We recognize that reaching world-class quality requires iterating through earlier stages of quality. First implementations are often good enough, which enables the process of refinement and polishing toward world-class quality.
This approach to quality should guide our planning, client communication and internal schedules and expectations.
The quality of the process determines the quality of the outcome. We evaluate our work through day-to-day outputs, trusting that a strong execution system consistently produces world-class results.
Each product we build has its own set of metrics that define priorities within the client’s business context. We should all understand this business context to help maximize the outcome value of what we build.
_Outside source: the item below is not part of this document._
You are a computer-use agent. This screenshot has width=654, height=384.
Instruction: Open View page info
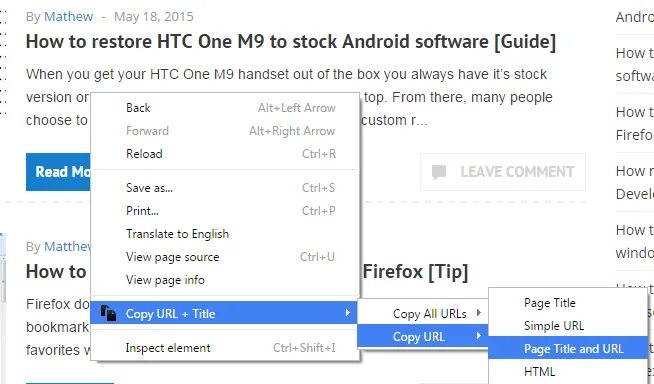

Quality is not something you see, it is something you feel. It is the details that make things feel great.
When striving for world-class, we should go the extra mile, even in the details that are not visible to the end user or client.
Quality is our responsibility. We do not rely on clients to verify completion, identify issues or perform quality reviews. While client feedback is always valuable, it should be considered subject matter expert input, not a quality review. We are responsible for the quality of everything we deliver.
A violinist in an opera house is perceived as higher quality than the same violinist performing in a subway. This social experiment highlights a fundamental human behavior: the perception of quality depends on context.
The format in which a client receives an update amplifies the perceived quality of all the delivery. Always prioritize world-class delivery formats.
There are hard tasks and simple ones, both may have the same impact. Make sure to get the simple things right. For example, if we complete a difficult feature but a simple bug prevents it from working, we’ve missed a simple task and the impact of the hard work may be lost.